DESCRIPTION OF THE TASK:
Find the word "computer" below. Copy each line that has it.

+--

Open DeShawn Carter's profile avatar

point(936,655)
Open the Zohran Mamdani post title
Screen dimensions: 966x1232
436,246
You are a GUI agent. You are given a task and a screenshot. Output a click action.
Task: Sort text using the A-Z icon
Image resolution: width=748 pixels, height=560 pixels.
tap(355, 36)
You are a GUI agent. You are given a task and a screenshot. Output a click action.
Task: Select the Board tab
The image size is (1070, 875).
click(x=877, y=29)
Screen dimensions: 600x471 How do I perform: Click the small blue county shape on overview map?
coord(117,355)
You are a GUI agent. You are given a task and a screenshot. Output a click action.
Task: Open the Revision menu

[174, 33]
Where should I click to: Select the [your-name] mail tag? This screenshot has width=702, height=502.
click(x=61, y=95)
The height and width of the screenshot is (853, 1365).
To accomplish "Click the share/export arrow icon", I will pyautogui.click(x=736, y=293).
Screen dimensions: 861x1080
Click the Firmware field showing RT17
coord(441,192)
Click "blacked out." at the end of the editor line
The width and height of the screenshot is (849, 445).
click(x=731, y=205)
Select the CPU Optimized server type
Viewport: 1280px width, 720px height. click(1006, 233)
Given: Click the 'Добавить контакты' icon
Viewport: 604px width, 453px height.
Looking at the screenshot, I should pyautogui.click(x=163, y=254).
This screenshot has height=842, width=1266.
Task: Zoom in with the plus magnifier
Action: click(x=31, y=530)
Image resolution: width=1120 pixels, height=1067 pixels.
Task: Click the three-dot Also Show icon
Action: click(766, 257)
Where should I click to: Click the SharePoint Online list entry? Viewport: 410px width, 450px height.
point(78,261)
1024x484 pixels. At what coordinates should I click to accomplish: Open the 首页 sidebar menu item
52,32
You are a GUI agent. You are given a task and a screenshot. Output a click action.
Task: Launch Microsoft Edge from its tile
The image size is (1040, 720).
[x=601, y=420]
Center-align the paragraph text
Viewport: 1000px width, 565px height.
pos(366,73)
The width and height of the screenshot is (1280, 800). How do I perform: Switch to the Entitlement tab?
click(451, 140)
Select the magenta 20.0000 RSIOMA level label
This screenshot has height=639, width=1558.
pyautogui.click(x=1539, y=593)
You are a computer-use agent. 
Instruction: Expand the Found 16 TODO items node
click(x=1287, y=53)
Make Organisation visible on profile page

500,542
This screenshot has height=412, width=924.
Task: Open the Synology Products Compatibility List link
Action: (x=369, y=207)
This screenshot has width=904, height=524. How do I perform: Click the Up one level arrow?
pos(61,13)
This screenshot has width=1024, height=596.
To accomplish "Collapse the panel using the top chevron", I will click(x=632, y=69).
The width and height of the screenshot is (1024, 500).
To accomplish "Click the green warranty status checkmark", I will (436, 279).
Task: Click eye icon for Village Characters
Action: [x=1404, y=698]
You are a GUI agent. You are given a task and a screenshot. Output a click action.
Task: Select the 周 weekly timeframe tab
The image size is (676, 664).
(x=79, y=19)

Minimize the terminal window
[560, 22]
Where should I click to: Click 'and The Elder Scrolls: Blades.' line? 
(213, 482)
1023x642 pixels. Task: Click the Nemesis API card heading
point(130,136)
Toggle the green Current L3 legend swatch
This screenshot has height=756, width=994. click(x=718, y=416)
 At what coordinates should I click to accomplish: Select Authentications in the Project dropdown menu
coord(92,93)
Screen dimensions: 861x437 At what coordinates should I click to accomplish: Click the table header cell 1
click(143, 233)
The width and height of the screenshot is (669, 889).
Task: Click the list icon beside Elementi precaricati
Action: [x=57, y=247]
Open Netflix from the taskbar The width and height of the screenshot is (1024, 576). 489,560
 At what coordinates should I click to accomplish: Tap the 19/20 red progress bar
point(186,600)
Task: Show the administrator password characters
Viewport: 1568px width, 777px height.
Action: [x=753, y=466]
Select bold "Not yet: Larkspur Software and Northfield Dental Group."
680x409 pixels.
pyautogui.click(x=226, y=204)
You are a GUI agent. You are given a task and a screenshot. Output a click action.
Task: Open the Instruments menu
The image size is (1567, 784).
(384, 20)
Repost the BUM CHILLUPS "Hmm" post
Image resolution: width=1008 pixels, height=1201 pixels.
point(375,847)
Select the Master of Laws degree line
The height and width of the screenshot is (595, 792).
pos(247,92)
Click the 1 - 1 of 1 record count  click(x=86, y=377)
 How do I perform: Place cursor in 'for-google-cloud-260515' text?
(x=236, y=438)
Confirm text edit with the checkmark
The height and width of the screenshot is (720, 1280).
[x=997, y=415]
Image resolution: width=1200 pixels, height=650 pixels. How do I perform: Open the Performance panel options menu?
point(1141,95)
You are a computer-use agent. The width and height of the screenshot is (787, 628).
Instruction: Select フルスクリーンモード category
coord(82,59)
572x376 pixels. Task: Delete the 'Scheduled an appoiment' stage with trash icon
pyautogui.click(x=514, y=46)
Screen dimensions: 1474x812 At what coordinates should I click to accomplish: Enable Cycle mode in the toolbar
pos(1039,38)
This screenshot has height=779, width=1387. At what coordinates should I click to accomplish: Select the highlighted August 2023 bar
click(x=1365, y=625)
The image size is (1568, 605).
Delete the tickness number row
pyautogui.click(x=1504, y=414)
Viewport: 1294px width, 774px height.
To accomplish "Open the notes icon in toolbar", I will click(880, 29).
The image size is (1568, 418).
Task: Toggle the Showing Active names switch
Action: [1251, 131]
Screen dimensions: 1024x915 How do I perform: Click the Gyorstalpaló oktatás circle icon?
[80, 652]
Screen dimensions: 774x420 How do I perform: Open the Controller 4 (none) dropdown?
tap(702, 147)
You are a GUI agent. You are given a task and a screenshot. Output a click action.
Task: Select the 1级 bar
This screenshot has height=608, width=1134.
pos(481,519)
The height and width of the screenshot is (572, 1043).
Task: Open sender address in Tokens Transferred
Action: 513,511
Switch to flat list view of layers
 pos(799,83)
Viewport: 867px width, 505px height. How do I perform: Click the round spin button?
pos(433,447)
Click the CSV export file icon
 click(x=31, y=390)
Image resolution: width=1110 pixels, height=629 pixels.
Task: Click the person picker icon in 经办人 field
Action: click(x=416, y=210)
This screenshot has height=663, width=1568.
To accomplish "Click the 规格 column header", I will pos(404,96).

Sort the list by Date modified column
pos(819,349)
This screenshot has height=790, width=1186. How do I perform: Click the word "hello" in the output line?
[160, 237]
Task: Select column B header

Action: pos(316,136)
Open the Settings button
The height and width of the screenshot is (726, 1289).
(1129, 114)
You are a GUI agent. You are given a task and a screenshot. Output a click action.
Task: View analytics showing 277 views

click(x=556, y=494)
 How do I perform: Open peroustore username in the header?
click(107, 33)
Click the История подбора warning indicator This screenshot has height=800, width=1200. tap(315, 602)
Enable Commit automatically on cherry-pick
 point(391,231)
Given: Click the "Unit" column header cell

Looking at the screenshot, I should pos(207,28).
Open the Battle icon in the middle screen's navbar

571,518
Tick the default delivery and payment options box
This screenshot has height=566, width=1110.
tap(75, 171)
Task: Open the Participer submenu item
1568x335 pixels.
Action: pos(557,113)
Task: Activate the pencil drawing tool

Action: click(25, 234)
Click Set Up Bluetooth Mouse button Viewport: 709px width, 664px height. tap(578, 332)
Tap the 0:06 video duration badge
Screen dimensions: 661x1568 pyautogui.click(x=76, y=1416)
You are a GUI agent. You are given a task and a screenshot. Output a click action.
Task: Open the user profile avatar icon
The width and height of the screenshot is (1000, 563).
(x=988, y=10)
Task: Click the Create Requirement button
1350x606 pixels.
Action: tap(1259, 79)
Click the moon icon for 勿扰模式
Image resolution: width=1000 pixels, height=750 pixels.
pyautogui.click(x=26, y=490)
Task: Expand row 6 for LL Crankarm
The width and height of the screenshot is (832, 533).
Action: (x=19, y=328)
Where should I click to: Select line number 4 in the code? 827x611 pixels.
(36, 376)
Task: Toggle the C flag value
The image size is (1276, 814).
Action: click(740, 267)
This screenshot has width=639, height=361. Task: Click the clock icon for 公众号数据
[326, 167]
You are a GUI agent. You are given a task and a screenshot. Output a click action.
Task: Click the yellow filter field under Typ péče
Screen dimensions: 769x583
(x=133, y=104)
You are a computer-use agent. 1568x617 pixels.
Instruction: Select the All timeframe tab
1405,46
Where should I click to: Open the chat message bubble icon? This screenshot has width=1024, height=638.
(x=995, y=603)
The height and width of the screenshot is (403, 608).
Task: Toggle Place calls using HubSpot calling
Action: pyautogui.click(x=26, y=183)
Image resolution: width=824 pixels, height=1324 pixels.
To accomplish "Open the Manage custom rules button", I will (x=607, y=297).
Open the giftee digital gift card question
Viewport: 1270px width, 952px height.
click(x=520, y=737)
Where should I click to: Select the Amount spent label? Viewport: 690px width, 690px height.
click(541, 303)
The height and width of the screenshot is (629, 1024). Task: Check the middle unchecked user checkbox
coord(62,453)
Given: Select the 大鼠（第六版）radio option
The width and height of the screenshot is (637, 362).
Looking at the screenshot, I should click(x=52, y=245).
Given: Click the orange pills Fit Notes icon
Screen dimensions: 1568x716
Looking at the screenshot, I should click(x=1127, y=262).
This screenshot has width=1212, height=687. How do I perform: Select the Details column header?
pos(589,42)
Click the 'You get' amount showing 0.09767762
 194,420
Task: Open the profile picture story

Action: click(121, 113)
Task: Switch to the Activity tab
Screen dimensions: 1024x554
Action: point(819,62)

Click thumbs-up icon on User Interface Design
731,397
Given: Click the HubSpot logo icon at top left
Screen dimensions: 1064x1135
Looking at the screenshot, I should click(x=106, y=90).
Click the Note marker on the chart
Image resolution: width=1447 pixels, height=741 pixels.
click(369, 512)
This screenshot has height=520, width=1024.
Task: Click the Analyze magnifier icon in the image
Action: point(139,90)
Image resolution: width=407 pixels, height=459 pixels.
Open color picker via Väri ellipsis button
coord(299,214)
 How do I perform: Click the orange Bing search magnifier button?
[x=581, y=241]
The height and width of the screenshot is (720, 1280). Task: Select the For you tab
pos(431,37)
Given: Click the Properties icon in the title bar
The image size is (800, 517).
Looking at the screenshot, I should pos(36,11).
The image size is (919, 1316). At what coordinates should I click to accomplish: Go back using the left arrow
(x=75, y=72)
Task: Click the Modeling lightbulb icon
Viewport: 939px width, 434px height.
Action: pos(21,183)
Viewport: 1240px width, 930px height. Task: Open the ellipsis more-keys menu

+--

SOLUTION TO THE EXERCISE:
You are a computer-use agent. 
You are a computer-use agent. The width and height of the screenshot is (787, 628).
You are a computer-use agent. 1568x617 pixels.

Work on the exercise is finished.